A concurrent decision-making approach toward uncertainty, vagueness and risk appetite for sustainable manufacturing systems

Abstract

The present work relates to devising a decision-making framework to select suitably the best material alternative for the production of automotive parts produced through the high-pressure die casting process. The problem has been addressed keeping in view the quintessential aspects of sustainability and energy efficiency in the metal casting process. The presented decision-making approach has the potential ability to handle the uncertainty and vagueness concurrently with the fluctuations in the data for a given phase of time. These have been incorporated through the conceptual framework of the complex interval-valued intuitionistic fuzzy model. Moreover, the psychological behavior of the decision-maker toward risk perspective has also been given due consideration in the devised decision-making framework through the TOmada de Decisao Interativa Multicriterio (TODIM) method based on cumulative prospect theory approach.

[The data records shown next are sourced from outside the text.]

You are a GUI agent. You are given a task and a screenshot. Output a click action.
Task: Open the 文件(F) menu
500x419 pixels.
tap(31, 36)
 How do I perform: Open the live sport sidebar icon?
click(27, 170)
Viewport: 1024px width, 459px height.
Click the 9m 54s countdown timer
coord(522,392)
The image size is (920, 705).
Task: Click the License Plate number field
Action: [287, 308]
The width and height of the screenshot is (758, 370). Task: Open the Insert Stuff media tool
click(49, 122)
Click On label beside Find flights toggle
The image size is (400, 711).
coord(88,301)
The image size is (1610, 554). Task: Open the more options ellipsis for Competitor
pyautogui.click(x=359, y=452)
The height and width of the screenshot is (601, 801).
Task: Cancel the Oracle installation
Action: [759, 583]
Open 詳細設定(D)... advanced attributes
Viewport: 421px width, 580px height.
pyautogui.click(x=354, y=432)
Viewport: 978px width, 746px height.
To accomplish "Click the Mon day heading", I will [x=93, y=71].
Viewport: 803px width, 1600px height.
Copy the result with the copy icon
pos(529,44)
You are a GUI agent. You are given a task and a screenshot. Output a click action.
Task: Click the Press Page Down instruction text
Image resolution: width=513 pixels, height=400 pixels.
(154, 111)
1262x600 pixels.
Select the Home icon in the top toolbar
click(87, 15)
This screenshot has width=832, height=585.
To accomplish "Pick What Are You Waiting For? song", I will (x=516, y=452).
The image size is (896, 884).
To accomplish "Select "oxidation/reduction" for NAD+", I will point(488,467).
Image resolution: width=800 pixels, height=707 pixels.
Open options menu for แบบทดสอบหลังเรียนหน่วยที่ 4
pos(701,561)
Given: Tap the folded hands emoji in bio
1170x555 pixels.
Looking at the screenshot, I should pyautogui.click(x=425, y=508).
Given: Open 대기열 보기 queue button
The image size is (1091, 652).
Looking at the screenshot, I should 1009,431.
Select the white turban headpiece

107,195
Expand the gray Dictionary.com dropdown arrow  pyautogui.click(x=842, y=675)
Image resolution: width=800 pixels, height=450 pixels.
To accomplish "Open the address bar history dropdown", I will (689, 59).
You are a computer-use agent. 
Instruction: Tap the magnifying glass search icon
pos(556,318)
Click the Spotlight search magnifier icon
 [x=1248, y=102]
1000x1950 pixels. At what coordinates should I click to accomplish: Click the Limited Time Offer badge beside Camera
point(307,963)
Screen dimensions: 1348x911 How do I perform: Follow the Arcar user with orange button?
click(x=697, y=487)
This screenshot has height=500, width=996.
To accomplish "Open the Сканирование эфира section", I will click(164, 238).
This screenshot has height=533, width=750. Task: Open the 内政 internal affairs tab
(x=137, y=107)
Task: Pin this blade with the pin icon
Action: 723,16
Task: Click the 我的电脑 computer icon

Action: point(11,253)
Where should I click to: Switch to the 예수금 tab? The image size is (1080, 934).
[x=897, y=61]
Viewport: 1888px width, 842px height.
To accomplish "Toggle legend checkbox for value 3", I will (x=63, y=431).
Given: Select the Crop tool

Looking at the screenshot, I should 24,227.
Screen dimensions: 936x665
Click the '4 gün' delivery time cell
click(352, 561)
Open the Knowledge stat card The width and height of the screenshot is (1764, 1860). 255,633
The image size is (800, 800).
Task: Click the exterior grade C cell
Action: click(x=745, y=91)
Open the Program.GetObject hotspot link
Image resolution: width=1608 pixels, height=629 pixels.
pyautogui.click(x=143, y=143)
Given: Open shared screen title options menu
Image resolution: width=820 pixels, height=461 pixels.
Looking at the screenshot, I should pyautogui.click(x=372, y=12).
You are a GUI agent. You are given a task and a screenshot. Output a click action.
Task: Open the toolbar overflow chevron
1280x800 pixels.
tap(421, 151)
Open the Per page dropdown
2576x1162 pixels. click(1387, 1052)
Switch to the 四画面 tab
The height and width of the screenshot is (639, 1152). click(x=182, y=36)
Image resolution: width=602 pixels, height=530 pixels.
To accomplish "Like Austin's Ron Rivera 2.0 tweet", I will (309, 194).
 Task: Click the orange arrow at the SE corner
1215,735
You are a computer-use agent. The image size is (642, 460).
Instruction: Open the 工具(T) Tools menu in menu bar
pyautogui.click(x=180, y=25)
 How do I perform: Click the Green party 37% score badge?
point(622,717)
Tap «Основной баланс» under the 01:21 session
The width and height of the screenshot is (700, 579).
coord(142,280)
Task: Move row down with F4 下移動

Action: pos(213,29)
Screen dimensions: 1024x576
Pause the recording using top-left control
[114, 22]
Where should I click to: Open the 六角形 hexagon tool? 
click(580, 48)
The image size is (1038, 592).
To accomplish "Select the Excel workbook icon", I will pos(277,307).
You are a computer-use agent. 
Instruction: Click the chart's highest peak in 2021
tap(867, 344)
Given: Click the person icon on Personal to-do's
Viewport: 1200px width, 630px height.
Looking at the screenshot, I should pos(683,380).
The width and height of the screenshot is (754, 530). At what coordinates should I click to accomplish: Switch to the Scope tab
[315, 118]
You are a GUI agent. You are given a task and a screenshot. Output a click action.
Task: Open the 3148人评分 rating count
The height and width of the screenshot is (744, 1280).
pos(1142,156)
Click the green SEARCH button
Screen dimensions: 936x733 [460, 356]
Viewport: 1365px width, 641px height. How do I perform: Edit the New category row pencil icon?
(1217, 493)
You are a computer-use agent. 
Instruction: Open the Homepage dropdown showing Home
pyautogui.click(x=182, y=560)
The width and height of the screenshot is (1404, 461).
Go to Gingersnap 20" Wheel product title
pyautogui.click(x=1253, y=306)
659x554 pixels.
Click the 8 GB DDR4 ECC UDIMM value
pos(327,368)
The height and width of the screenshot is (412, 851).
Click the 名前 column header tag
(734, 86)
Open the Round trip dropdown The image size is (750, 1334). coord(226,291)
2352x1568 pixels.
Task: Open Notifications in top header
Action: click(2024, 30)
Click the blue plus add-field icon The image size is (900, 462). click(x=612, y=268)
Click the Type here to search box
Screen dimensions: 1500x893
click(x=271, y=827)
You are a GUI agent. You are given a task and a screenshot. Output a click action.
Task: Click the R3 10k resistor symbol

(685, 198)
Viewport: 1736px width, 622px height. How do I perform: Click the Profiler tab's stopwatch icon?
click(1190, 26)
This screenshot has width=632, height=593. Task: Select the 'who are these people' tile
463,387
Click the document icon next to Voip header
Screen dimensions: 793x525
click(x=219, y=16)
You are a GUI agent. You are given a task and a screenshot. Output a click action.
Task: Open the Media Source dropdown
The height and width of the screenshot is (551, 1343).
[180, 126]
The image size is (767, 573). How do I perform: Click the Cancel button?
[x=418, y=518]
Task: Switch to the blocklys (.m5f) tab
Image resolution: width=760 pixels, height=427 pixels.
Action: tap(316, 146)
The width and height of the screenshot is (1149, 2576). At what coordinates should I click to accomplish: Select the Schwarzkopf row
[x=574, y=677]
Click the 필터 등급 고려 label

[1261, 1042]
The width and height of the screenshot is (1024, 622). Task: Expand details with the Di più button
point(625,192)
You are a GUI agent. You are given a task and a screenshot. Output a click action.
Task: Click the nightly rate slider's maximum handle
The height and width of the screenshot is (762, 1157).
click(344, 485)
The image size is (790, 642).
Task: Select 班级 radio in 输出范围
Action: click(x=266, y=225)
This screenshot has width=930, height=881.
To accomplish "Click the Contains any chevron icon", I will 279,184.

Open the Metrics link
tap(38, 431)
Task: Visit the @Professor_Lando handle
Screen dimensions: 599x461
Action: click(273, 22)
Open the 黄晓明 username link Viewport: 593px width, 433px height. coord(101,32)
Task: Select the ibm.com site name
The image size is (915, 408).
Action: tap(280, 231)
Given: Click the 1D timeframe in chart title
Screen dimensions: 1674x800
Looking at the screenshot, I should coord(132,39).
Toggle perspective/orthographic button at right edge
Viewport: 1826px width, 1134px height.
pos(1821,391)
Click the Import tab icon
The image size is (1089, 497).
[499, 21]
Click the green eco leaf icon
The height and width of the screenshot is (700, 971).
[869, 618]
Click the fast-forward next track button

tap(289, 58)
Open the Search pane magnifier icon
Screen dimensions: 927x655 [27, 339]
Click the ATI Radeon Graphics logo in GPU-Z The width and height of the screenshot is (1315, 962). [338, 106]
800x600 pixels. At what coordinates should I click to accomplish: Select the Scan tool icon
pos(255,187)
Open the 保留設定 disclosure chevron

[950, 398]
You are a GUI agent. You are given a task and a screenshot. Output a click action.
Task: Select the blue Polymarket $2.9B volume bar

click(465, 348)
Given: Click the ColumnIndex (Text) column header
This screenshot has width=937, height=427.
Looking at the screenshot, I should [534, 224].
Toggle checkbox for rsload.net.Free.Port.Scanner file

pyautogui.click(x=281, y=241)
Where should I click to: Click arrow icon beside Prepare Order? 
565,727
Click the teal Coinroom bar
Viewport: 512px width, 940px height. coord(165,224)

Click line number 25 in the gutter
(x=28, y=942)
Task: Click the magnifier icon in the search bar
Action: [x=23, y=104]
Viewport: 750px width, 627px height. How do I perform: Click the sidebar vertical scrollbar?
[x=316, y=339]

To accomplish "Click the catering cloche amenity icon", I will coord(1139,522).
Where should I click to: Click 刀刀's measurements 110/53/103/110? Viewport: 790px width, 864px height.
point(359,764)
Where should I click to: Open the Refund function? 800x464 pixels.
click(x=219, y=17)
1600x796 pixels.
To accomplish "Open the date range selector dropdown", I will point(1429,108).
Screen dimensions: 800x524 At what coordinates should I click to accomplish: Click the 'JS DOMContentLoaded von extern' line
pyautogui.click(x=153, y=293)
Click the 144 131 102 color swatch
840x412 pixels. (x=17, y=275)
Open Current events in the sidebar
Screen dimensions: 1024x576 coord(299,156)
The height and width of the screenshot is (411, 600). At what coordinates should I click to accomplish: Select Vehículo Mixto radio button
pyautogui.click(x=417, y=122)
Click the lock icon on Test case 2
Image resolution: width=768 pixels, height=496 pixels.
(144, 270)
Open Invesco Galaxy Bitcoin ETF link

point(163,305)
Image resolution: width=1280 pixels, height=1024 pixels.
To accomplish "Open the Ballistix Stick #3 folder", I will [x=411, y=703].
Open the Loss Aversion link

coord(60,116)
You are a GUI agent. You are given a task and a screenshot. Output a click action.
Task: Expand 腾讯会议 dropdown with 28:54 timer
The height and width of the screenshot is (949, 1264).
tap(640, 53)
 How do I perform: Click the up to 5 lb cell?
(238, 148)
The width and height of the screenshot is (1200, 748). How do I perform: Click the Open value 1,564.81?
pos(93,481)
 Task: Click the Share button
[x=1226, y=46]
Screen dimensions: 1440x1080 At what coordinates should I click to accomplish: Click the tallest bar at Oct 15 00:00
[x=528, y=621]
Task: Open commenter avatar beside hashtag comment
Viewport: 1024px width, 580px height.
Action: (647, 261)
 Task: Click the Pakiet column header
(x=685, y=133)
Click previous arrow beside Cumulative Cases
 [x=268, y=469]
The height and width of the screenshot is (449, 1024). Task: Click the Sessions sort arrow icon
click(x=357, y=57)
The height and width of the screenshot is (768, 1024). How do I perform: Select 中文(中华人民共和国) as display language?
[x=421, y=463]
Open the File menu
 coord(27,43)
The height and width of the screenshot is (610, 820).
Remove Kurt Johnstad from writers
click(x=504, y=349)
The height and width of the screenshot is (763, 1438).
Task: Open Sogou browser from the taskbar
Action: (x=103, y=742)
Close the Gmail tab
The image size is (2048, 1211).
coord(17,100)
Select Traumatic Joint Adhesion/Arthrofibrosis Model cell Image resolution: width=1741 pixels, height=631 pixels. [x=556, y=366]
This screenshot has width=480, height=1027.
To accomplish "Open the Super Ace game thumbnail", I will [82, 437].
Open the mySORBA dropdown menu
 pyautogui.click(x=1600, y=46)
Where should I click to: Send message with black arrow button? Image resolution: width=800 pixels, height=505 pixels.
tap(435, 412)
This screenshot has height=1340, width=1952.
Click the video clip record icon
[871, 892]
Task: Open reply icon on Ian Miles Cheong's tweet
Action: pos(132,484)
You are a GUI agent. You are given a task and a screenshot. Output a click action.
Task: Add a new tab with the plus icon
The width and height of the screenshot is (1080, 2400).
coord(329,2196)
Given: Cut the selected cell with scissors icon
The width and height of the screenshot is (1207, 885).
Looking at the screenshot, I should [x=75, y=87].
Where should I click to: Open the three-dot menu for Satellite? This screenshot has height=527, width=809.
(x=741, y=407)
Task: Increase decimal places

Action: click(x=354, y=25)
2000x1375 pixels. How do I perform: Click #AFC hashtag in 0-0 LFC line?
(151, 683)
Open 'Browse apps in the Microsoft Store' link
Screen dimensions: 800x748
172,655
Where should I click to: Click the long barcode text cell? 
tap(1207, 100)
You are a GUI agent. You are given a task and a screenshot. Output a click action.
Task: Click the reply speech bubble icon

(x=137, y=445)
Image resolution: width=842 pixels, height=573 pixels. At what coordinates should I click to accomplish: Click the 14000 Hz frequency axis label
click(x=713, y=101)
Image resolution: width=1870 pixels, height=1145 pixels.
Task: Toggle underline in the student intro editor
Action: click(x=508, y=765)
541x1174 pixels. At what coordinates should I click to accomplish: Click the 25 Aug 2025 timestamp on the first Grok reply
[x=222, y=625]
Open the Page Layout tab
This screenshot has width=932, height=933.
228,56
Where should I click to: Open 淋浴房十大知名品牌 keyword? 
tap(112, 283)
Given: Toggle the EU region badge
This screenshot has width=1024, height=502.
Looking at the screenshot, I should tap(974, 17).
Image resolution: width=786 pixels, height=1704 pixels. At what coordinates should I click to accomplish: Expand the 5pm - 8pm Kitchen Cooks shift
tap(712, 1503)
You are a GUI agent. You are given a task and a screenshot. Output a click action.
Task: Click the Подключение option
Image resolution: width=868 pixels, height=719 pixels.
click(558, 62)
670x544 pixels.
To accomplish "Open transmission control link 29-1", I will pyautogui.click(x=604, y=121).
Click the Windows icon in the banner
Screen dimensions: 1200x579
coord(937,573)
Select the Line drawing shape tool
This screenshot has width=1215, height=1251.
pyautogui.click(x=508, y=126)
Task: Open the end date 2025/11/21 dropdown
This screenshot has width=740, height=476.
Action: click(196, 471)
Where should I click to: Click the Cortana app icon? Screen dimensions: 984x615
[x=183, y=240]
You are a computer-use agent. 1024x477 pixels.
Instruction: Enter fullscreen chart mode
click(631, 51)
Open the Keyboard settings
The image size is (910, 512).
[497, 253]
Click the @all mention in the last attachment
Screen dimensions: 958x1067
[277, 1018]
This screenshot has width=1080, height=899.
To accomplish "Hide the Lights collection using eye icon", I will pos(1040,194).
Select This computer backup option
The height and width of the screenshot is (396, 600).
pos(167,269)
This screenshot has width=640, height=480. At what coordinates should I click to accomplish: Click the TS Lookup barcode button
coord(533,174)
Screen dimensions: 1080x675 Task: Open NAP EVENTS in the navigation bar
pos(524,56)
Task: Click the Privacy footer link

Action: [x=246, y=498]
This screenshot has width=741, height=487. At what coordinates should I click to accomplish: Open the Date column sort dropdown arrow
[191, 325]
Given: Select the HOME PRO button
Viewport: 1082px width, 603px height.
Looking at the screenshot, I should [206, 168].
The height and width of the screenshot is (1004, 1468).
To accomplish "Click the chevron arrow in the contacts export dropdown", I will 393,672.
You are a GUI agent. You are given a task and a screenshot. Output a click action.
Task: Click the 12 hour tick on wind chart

The proposed approach has been referred to as the complex interval-valued intuitionistic fuzzy TODIM approach. A total of three material alternatives have been evaluated under the influence of eighteen conflicting criteria. Aluminum turns out to be the best material alternative, while on the other hand magnesium alloy was revealed to be the worst-performing among considered materials. Sensitivity analysis revealed the robustness of the ranking results, emphasizing the importance of the risk appetite of the decision-maker. Comparative analysis reveals a strong correlation between the ranking results and hence the validity. The decision-making approach therefore can be employed to promote sustainable engineering practices by minimizing the material wastage in other energy-intensive manufacturing processes.